▶ [DATA EXTRACTS]:
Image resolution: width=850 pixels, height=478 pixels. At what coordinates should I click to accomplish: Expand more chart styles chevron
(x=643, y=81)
...
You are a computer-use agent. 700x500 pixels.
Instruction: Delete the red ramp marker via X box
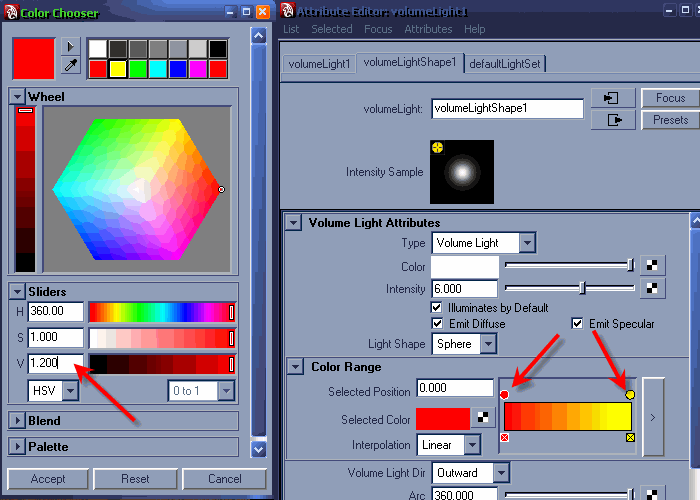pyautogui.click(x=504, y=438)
...
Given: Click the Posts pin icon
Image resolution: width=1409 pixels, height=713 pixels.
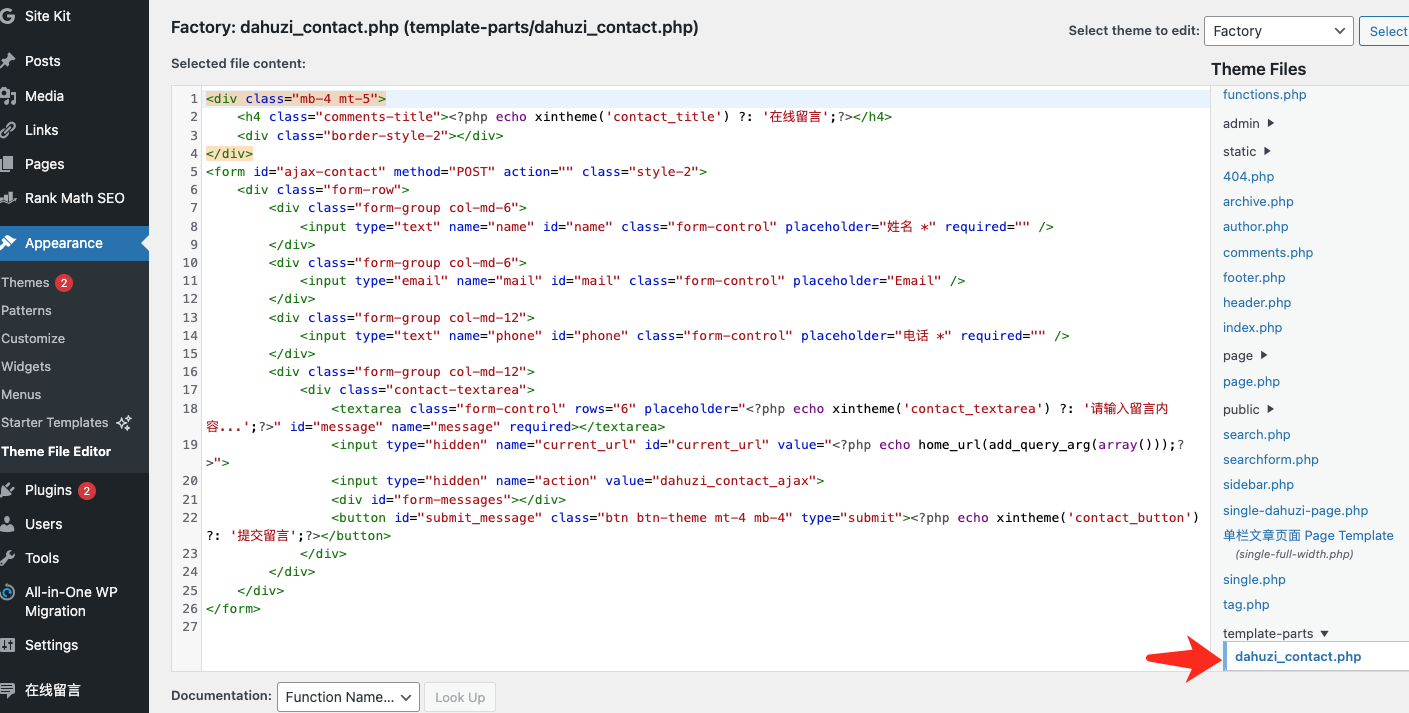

▶ [WHAT THE TASK ASKS]: All that is needed is the exact run of lines above from the line containing "Given: Click the Posts pin icon" through the line containing "Image resolution: width=1409", both of them included.

▶ [SOLUTION]:
Given: Click the Posts pin icon
Image resolution: width=1409 pixels, height=713 pixels.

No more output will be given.